Há interesse mesmo em proteger a vida? Qual o orçamento destinado à saúde mental, às políticas públicas para mulheres, para garantia de uma vida com dignidade e justiça social? Se o masculino fosse definido pela capacidade de cuidar e fazer feliz a uma mulher, precisaríamos repensar muito sobre gênero nesse país. 

As situações de estupro causam danos terríveis. Além da falta de uma rede que consiga oferecer apoio e proteção efetivos, com as garantias e cuidados necessários, existem os entraves emocionais complexos e profundos. Na maioria dos casos, os estupradores são da família, ou pessoas próximas ao círculo familiar.

A confusão na cabeça da vítima é imensa, porque oscila entre vergonha, culpa, solidão medos,  desamparo e fantasias das mais destrutivas e assustadoras;  sendo muita vezes ameaçada pela própria família caso venha a fazer a denúncia. O silêncio que marca as violências,  lembra que é o corpo feminino o depósito da hipocrisia dos violentadores, que geralmente levantam a bandeira do patriarcado e do conservadorismo enquanto manto protetor. 

Conforme indicadores do Fórum Brasileiro de Segurança Pública, em 2022 foram notificados 58.820 casos de estupros de meninos e meninas em todo o país. Para as meninas, uma marca desta violência, pode perdurar ainda mais tempo no corpo devido a uma gravidez.

Diariamente, supervisionando casos atendidos no Serviço de Psicologia Aplicada, do Curso de Psicologia da Uece, acompanhamos os efeitos devastadores de violências sexuais: depressão, tentativa de suicídio, uso abusivo de álcool e/ou outras drogas, dificuldades em estabelecer confiança, em relacionar-se intimamente, efeitos sobre a autoestima,  na relação com o corpo, interferências no rendimento escolar, autoboicotes, efeitos sobre o desenvolvimento biopsicosocial, arrastando culpas e destrutividades decorrentes de um corpo, muitas vezes ainda em desenvolvimento, construindo seu primeiros referenciais de amor e limites que é invadido pelo agressor confundindo violência e afeto em uma amarra que leva muito para ser desfeita.
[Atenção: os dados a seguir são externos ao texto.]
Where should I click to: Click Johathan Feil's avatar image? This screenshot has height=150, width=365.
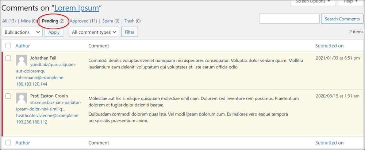22,60
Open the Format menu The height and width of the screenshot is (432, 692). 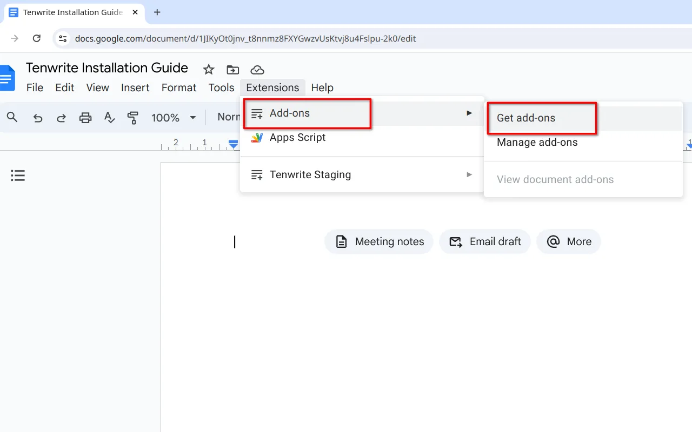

Pois muito da manipulação decorrente do estupro passa pela chantagem afetiva dos estupradores,  construindo uma armadilha mental na vitima, que leva tempo para desarmar. 

O tempo que se leva para poder trabalhar os efeitos de um estupro e pensar sobre o que se deseja fazer diante disso, infelizmente não pode ser definido por nenhuma lei. Além do tempo psíquico para lidar com tudo isso, ainda tem os entraves legais a ser percorrido. Torna-se ainda mais bárbaro esse projeto, e o adjetivo é esse, porque a barbárie é aquilo que antecede à lei e diante da qual, enquanto civilização produzimos cultura para nos proteger.

Quando o espaço da lei que deveria proteger e destinar recursos para cuidar dos que precisam de apoio profissional e fomentar projetos de prevenção à violência, e em vez disso, violenta o desenvolvimento de crianças, adolescentes e de mulheres que precisam do amparo da lei para cuidarem de si, estamos no campo selvagem da humanidade.